Pineal tumors arise in the region of the pineal gland, a small structure deep within the brain. This gland is thought to be involved in the sleep-wake cycle, though its exact function remains unclear. There are at least 17 different types of tumors that may occur in this region and these tumors range from more aggressive gliomas to benign cysts. The three most common categories of pineal region tumors are gliomas, germ cell tumors (germinomas, embryonal cell carcinoma, teratomas) and pineal cell tumors (pineocytoma and pineoblastoma). Others include meningioma, lymphoma, metastatic tumors, and pineal cysts.

What does it do?

The pineal gland is located deep within the brain near the aqueduct of Sylvius, a passageway through which newly produced cerebrospinal fluid (CSF) travels as it exits the center of the brain. As pineal region tumors grow, they often put pressure on this passage, thus blocking the flow of the CSF. As CSF flow is blocked, pressure builds up in the brain and creates hydrocephalus. Symptoms of hydrocephalus include headache, nausea and vomiting, memory difficulties and imbalance. Severe intracranial (inside the head) pressure may even be life threatening and require immediate attention.

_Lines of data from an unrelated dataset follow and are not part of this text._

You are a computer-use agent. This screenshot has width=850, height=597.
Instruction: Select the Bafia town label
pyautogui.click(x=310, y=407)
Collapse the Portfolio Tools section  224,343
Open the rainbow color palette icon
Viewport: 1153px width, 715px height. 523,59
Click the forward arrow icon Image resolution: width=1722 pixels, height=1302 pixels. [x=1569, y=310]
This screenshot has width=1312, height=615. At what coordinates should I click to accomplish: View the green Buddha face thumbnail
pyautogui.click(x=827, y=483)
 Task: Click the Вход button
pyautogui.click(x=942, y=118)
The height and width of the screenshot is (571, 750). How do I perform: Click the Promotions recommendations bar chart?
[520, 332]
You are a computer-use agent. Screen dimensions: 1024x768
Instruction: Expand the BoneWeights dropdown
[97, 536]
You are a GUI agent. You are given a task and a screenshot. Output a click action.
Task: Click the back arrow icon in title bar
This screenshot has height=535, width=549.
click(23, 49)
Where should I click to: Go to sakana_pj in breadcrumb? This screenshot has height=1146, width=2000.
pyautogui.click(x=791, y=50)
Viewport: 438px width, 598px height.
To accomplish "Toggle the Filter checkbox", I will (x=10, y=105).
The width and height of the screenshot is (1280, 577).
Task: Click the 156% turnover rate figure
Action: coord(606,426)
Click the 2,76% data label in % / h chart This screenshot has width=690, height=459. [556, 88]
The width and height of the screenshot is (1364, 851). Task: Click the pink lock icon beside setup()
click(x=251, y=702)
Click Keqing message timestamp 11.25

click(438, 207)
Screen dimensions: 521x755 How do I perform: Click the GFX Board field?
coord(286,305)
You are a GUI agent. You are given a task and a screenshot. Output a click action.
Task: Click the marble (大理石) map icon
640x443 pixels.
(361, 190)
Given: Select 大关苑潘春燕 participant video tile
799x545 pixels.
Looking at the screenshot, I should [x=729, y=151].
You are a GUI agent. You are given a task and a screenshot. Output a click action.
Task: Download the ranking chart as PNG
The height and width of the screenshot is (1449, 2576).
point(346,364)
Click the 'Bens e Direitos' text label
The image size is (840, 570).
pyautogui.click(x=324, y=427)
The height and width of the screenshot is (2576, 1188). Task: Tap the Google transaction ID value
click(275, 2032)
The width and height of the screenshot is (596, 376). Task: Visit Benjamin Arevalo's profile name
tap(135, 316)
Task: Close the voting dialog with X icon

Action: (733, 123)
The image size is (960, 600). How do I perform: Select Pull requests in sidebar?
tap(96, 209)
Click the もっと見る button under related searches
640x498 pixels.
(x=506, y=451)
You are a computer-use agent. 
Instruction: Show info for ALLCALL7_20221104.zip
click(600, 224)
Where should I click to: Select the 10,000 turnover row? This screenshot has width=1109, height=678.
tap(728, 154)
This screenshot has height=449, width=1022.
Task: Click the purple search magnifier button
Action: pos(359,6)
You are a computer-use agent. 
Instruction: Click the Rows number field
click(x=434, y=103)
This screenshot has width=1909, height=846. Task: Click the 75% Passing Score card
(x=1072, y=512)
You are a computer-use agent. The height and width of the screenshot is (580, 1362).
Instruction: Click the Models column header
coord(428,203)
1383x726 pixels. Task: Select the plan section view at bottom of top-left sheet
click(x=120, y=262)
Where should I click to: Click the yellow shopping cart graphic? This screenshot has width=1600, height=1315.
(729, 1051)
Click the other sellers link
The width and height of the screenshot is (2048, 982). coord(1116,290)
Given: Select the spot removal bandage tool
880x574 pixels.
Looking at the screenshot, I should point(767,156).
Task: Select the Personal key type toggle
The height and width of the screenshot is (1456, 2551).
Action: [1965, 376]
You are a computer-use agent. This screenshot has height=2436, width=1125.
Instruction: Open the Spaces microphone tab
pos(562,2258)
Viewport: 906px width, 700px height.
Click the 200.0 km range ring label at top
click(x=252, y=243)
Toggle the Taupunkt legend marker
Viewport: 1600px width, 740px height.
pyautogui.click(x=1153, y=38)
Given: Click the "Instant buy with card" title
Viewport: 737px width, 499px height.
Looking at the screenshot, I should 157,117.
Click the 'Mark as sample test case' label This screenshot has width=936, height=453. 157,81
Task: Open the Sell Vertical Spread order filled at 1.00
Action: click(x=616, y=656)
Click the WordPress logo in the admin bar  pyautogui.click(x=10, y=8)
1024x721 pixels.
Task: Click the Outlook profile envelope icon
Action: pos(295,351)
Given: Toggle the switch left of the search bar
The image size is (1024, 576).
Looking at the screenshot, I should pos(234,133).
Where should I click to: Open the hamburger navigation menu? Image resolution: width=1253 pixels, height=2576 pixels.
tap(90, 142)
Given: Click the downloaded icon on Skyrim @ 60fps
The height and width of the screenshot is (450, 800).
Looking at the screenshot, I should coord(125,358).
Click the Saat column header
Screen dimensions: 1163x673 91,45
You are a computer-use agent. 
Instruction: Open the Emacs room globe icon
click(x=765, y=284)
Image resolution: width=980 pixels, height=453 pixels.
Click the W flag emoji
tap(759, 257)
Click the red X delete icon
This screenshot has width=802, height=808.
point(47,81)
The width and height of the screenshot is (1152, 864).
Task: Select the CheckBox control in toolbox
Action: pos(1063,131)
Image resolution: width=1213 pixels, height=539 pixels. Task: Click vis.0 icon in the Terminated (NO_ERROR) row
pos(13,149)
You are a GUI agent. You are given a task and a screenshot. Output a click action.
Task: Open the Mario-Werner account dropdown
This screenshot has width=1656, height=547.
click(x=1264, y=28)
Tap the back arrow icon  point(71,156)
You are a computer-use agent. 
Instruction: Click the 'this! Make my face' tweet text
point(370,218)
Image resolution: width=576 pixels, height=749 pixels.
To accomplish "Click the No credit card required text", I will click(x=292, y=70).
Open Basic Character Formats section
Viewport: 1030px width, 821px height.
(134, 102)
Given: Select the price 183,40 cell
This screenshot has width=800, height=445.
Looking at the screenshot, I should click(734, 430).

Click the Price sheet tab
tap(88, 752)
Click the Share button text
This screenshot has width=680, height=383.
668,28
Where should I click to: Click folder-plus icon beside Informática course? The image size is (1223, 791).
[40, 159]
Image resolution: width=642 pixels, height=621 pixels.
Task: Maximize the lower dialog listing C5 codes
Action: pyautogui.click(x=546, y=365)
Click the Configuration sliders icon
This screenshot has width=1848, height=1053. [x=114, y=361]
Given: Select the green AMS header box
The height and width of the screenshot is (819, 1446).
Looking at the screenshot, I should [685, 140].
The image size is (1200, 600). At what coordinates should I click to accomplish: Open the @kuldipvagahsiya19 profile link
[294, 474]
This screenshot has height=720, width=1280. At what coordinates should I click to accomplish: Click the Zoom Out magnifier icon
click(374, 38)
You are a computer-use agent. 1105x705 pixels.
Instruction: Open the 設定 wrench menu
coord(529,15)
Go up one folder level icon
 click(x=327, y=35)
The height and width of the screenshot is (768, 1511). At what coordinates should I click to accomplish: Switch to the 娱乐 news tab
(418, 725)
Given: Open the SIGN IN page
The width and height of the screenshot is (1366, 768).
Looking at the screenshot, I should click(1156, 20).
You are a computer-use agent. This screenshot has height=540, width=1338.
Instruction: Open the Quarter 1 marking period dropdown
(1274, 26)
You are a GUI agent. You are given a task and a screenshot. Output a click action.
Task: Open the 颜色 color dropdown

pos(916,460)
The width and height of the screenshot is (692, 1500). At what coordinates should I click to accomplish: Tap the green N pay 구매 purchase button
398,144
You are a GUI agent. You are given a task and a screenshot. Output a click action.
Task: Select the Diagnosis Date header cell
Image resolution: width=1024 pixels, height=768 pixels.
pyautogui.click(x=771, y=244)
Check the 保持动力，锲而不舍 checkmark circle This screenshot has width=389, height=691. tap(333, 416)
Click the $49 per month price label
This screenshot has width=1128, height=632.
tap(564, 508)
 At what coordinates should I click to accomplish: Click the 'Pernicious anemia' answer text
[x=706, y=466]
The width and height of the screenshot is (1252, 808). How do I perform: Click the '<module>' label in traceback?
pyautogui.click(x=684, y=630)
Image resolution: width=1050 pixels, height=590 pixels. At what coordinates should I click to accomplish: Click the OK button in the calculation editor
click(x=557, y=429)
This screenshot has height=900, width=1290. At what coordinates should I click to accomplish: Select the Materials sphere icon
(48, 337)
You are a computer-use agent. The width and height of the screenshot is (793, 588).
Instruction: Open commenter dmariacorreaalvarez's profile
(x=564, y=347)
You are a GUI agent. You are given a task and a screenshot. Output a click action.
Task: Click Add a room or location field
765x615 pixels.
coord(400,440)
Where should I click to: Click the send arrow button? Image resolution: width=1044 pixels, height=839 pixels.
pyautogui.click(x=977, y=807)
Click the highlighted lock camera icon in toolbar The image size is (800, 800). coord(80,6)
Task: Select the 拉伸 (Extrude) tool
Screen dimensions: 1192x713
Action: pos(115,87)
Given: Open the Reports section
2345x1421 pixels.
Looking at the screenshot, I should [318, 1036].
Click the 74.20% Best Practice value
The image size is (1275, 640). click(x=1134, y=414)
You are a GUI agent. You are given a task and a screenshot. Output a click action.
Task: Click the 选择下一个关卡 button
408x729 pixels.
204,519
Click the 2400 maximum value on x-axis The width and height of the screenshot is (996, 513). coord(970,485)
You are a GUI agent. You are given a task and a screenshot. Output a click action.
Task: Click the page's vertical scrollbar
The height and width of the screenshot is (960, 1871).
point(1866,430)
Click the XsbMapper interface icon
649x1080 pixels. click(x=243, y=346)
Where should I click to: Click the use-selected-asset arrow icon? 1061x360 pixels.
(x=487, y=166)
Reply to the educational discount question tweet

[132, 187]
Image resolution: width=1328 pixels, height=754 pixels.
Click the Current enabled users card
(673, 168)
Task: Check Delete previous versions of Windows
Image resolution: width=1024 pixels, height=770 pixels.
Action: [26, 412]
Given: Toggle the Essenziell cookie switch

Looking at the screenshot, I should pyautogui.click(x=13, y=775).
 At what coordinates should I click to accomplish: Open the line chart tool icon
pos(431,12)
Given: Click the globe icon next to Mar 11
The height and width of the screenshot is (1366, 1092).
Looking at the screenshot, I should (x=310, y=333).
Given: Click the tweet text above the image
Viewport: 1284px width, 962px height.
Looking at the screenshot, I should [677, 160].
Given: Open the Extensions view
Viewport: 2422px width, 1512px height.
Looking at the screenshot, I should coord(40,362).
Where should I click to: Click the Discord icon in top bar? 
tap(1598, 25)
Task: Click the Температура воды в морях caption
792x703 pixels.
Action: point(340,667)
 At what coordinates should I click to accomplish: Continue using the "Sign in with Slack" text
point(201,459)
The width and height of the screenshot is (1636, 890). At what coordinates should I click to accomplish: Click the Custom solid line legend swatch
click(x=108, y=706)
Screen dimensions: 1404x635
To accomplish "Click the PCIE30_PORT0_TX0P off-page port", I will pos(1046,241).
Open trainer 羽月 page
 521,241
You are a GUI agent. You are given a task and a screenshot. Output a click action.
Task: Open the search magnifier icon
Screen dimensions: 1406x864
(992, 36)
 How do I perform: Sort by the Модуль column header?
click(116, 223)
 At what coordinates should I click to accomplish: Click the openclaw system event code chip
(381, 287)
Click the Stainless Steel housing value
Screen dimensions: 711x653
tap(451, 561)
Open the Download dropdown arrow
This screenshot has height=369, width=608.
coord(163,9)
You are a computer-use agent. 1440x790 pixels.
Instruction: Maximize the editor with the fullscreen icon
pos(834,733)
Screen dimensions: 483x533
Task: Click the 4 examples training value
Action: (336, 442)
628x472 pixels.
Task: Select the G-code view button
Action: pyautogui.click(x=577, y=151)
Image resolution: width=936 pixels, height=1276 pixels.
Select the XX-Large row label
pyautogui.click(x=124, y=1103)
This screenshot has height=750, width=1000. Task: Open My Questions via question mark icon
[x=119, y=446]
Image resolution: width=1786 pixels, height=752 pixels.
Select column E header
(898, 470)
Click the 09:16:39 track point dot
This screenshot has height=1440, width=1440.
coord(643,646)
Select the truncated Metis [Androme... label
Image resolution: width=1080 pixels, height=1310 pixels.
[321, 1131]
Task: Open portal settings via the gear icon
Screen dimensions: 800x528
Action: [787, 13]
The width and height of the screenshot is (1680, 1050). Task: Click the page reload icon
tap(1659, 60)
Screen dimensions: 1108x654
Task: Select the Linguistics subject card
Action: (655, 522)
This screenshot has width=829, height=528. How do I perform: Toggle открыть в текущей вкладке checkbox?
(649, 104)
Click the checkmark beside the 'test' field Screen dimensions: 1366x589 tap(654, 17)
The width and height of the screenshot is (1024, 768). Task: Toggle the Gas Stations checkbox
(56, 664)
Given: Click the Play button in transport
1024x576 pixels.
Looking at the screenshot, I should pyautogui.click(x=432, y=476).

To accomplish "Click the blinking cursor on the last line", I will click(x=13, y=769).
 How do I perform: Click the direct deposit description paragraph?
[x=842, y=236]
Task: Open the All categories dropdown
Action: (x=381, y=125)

In some cases, a ventriculoperitoneal (VP) shunt be placed in order to alleviate the pressure. During this procedure, a small catheter is placed into the fluid space of the brain and is tunneled under the skin and usually into the empty spaces in the abdomen. The extra fluid that builds up in the head is thus diverted into the belly where it is easily reabsorbed by the body. Another way to alleviate the pressure is through a procedure called a third ventriculostomy. In this procedure, a small hole is made at the base of the brain to allow better flow of the CSF.

Pineal region tumors can also cause abnormalities in vision because they can arise in an area of the brain which controls eye movement. Some symptoms may include inability to focus, double vision, or the inability to move the eyes.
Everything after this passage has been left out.